Et Jason s'écria : « Tu viens, Médée » !
« Tu viens, Médée » exactement comme mon épouse quand elle s'adresse à son amie imaginaire et que je fais comme si de rien n'était, évidemment.
C'est l'histoire d'un héros grec parti avec son équipage à la recherche d'une peau de mouton magique dénommée la Toison d'Or en Colchide une région de l'actuelle Géorgie. La mythologie est globalement bien respectée, ce qui mérite d'être souligné car ce n'est pas toujours le cas, même si certains aspects en sont modifiés, édulcorés, notamment toute la fin de l'histoire, quand Jason trompe Médée et qu'elle se venge, ce qui est effacé au profit d'un happy end.
La réflexion sur la condition humaine est fidèle à la conception des Anciens. Les humains ne sont que des pions aux mains des Dieux qui, du haut de l'Olympe, jouent avec eux comme on joue aux échecs.…et par conséquent «les Dieux sont cruels, mais il arrivera qu'un jour on se passera d'eux ».

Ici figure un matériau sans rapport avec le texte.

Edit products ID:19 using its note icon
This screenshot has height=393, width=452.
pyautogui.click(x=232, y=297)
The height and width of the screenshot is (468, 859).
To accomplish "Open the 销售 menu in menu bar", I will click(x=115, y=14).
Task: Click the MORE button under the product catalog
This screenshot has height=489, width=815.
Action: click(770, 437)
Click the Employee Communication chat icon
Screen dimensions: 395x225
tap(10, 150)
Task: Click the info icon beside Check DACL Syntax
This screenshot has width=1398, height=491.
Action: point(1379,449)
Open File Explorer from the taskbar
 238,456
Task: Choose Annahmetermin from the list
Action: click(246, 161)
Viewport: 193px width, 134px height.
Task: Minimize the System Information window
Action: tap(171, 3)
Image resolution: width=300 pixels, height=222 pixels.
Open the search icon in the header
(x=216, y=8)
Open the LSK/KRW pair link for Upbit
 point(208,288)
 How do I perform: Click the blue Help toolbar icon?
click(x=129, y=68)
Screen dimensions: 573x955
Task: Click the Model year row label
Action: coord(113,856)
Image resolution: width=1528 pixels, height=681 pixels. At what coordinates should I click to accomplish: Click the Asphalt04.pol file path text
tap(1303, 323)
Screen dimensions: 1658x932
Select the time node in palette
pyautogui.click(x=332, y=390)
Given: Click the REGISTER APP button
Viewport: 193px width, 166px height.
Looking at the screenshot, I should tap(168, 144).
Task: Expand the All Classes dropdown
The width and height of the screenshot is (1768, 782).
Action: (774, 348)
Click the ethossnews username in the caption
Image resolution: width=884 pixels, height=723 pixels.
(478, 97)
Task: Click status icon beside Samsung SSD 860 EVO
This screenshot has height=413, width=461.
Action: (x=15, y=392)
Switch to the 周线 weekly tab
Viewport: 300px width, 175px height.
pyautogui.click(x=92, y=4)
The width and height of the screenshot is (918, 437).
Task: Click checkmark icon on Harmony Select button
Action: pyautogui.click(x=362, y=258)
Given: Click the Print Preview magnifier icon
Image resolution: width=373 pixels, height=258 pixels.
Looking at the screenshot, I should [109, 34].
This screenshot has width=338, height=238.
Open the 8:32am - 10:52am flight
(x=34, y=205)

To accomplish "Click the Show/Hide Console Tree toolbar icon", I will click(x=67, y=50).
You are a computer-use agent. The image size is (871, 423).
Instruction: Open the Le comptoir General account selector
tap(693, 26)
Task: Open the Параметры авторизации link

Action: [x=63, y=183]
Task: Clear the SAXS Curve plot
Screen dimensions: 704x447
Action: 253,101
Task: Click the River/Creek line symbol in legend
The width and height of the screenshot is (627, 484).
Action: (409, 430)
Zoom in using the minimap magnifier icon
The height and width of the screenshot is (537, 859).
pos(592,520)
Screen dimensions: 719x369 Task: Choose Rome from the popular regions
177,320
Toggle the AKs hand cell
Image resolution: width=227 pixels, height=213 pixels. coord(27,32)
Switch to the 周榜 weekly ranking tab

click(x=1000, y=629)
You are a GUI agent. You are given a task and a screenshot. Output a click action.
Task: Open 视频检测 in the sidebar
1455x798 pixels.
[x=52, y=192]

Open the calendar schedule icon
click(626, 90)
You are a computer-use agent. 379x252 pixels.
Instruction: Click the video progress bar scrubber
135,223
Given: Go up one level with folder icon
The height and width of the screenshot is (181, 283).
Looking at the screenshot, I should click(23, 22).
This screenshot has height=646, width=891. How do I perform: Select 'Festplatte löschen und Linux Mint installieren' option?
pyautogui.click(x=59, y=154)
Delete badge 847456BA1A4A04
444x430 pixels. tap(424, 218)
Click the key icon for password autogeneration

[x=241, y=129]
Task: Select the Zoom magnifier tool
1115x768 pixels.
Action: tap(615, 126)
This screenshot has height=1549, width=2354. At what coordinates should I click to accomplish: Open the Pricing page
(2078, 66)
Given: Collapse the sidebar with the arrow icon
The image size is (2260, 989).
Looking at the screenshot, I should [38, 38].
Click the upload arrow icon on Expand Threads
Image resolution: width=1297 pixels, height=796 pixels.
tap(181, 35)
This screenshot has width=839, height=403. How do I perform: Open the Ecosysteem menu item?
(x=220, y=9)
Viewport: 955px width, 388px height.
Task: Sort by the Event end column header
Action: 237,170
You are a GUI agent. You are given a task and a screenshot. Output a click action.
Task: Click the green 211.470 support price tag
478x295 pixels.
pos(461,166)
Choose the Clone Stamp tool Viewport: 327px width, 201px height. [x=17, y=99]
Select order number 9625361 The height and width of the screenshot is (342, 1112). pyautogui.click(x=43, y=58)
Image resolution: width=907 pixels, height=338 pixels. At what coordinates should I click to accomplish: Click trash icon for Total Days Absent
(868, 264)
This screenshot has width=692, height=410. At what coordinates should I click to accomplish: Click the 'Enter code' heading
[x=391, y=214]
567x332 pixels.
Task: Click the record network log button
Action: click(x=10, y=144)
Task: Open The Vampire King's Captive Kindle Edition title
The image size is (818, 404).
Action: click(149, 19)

Pour le casting seule Honor Blackman, dans le rôle de la déesse Héra et ex-James Bond Girl de Goldfinger a laissé une trace, à ma connaissance.
Et en conclusion du film il n'y a pas cette fois de moralisme hollywoodien : la victoire de Jason qui s'empare du totem d'un autre peuple est, si on y réfléchit, la victoire de la cupidité sur la tradition, celle de l'étranger sur l'indigène, du protégé des dieux sur le plus faible. Mais il faut se garder comme d'habitude de juger la mythologie antique avec le regard contemporain. Jason et les Argonautes est un film qui a gardé l’esprit d’enfance tout en évitant le ridicule. Les enfants sont fascinés par le mélange du merveilleux et du macabre, surtout lorsque les histoires relatées se terminent bien pour leur héros ou leur héroïne. Je doute cependant que les adolescents nourris des effets spéciaux de Star Wars et de la 3D puissent apprécier la simplicité des trucages, si inventifs et poétiques qu'ils soient.
Car l'intérêt du film, son trésor caché, ce sont les effets spéciaux et la technologie image par image (stop motion) de Ray Harryhausen qui multiplie les exploits techniques : tout en intégrant ses personnages animés avec des acteurs réels il réussit à donner vie à une statue géante aux mouvements saccadés (Talos), à des harpies volantes gloutonnes, à une dangereuse créature à sept têtes (l’Hydre ) dont les dents donnent naissance à sept squelettes qui sortent de terre armés et menaçants et entrent en lutte avec l'équipage. Certes dit comme ça ces séquences ne sont pas ébouriffantes. Mais il faut voir Jason à l'aune des moyens de l'époque où l'huile de coude et le dessin remplaçaient la technologie. A titre d'exemple Harryhausen et son équipe ont mis quatre mois pour animer les seuls squelettes pour une séquence de quelques minutes à peine.
En tant que producteur associé, Harryhausen a d'ailleurs exigé de garder le contrôle des séquences afin de ne pas risquer de voir ses trucages gâchés par un mauvais choix de cadre ou de montage.
Ce mariage inédit pour l'époque de l’art et de la technique méritait bien cet arrêt sur image.